Where lazy (or a hybrid) would actually win — three configurations would flip the trade, none of which apply today:
- Serverless / edge / short-lived processes. Every cold start pays startup cost. For 20 collections at ~50 ms total, that's a meaningful slice of a 100 ms invocation budget. Byline's current target is a long-running Node process.
- Hundreds or thousands of collections in a multi-tenant installation. At 500+ collections, even concurrent SELECTs get uncomfortable. Two better options at that scale: lazy DB reconciliation with synchronous in-memory fingerprinting at startup (catches authoring errors fail-fast without hitting the DB for unused schemas), or a "did anything change since last boot?" aggregate-hash check that reconciles individually only on a mismatch.
- Reconciliation starts doing expensive work. If Phase 2's history-table writes get large enough that bumping 20 collections on a redeploy is painful, selective or deferred reconciliation would win.
The Phase-1 code is structured so that dropping in a lazy or hybrid strategy later is a localised change — collectionRecords stays the contract; only the population strategy moves.
Fail-fast by default. A concrete benefit worth pulling out: startup reconciliation means a backwards version pin, a duplicate collection path, or an adapter mis-configuration fails the process before it accepts traffic. Operators find out during deploy, not during the first affected request. For a CMS where the blast radius of a silent schema desync is "every document written during the window is mis-stamped," that's the correct trade even before considering performance.
Current limitations
Recording the schema version is in place; reading by it is not. The boundary is:
- Reads ignore collection_version. A document written under v2 and loaded against a live v3 definition reconstructs against v3. A field v3 added is absent; a field v3 removed leaves orphaned store rows that are ignored; a renamed field reads as the old name orphaned and the new name absent. Materialising an old document against its original schema — and migrating it forward in memory — is not yet supported.
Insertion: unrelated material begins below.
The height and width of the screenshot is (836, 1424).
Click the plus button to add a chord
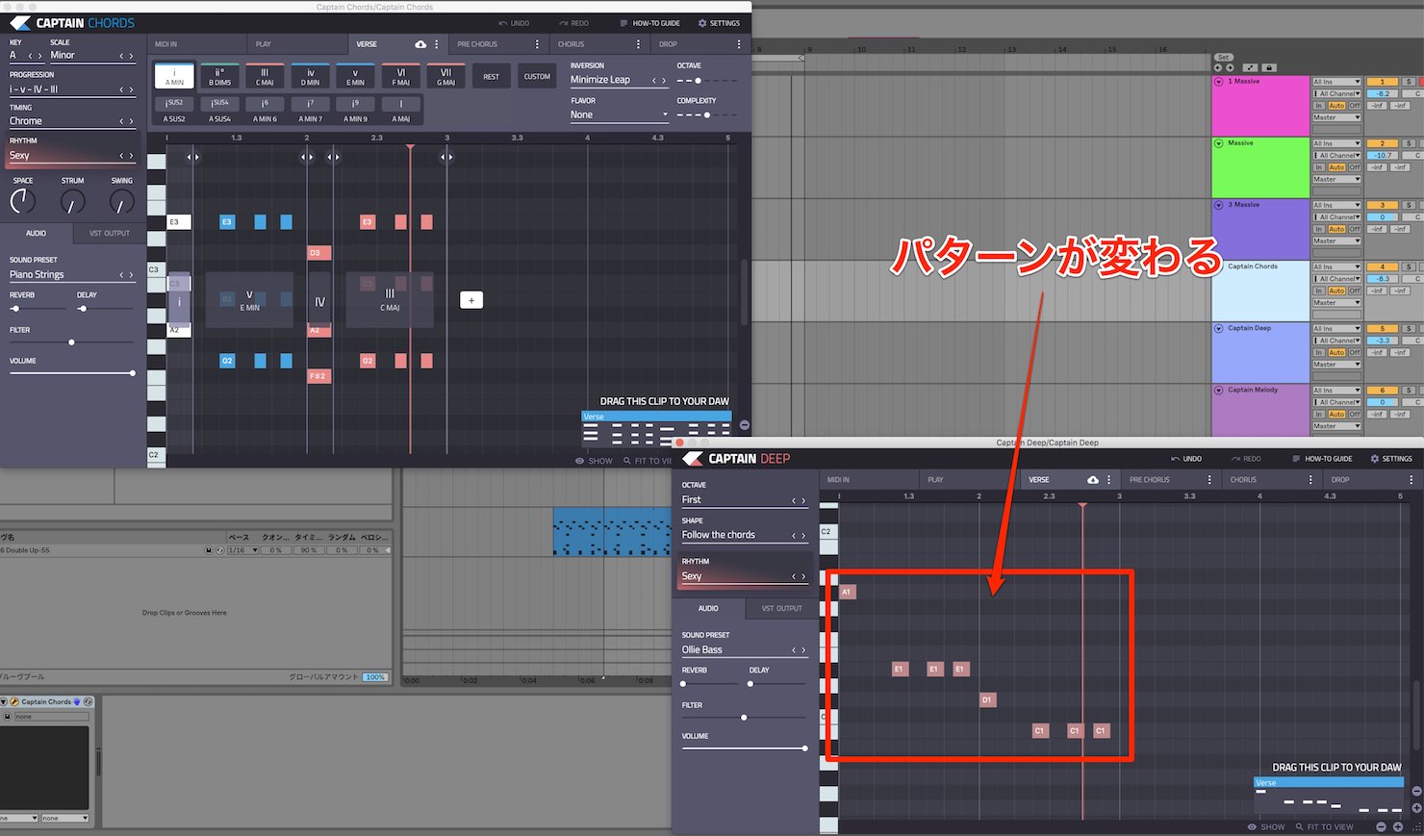pyautogui.click(x=471, y=300)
- schema_hash is nullable. The runtime invariant is that any row written after
ensureCollections()carries a hash; only rows predating the feature can legitimately beNULL. - Bootstrap is fail-fast, not fail-partial. If one collection throws (e.g. a backwards version pin), reconciliation rejects and the server refuses to start — other in-flight reconciliations may already have written. A partially-reconciled startup is deliberately treated as worse than no startup.
- initBylineCore is async. The webapp awaits it via top-level
awaitinbyline/server.config.ts; a non-Vite consumer would need to await explicitly.